start Source

I don’t write about science often. It’s not one of my
strengths. But with the recent buzz over the Ham-Nye debate, and yesterday being
Charles Darwin’s birthday – I feel obliged.
From redeye on Flickr |
It is common for Christian thinkers, and pastors, to
critique the onset of postmodernity. And there are good reasons to do so –
Western civilization has met a point of futility and utter disaster in its
abandonment of God. Yet it is important to remember that ‘Postmodernity’ is not
a life philosophy. It is not a ‘religion,’ per se. I do certainly believe that
humans are inherently religious beings who will make gods out of anything they
can get their hands on. But postmodernity does not have a central core of
doctrines or philosophical claims to bind it together. It is, most
fundamentally, a critique of modernity. And there are many aspects of modernity
worth critiquing, and many of these critiques that we Christians can give some
tentative, nuanced, endorsements to.
One of the central features of modernity was its elevation
of scientific knowledge. Science was the cool kid on the street. It was the
field of study that provided certainty and clarity to our universe. Human
reason was elevated, even worshiped in the Enlightenment, and science was the pinnacle of human
intellectual achievement.
Very quickly, the elevation of reason began to be criticized
– by Kant, and those who followed him. In these first steps of the betrayal of
the age of reason, science was still granted a privileged status. Perhaps
certainty in ‘subjective’ fields of knowledge is not all its chalked up to be,
but science is an ‘objective’ field of study. It is assured. It is clean.

end Source
start Source material

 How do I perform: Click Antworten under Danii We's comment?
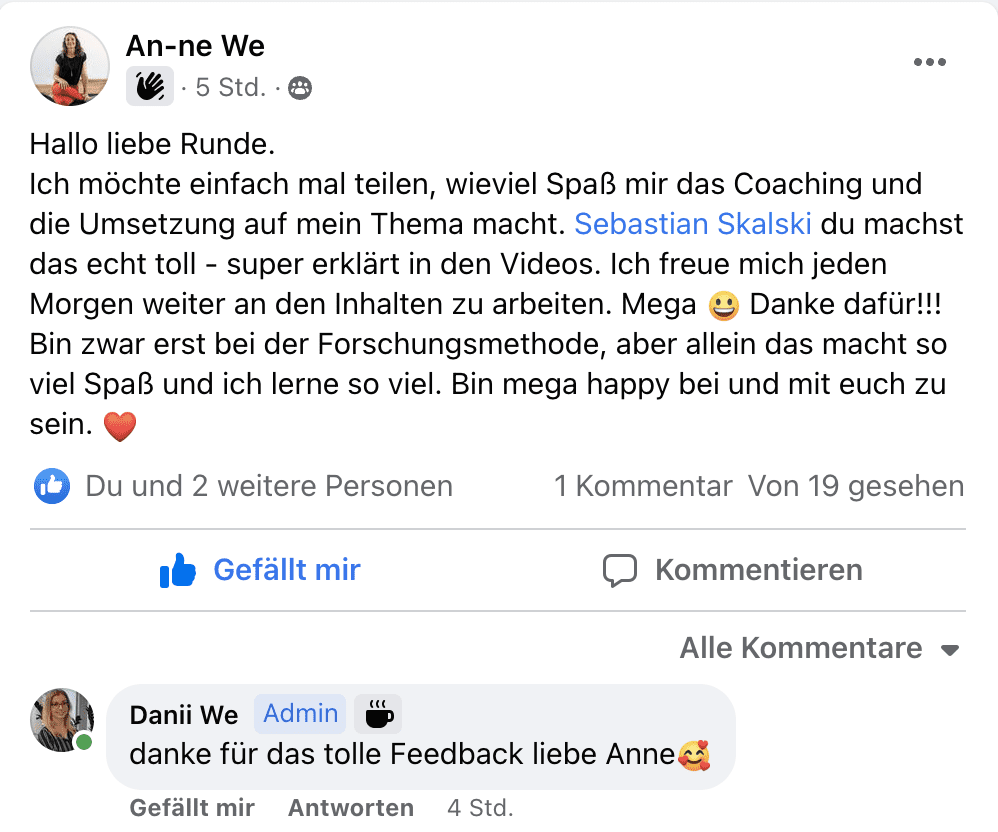(351, 808)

end Source material

— Required task —
Reproduce word for word the stretch of the essay on science and postmodernity from "I don’t write" through "I feel obliged.".

— Output for this exercise —
I don’t write about science often. It’s not one of my
strengths. But with the recent buzz over the Ham-Nye debate, and yesterday being
Charles Darwin’s birthday – I feel obliged.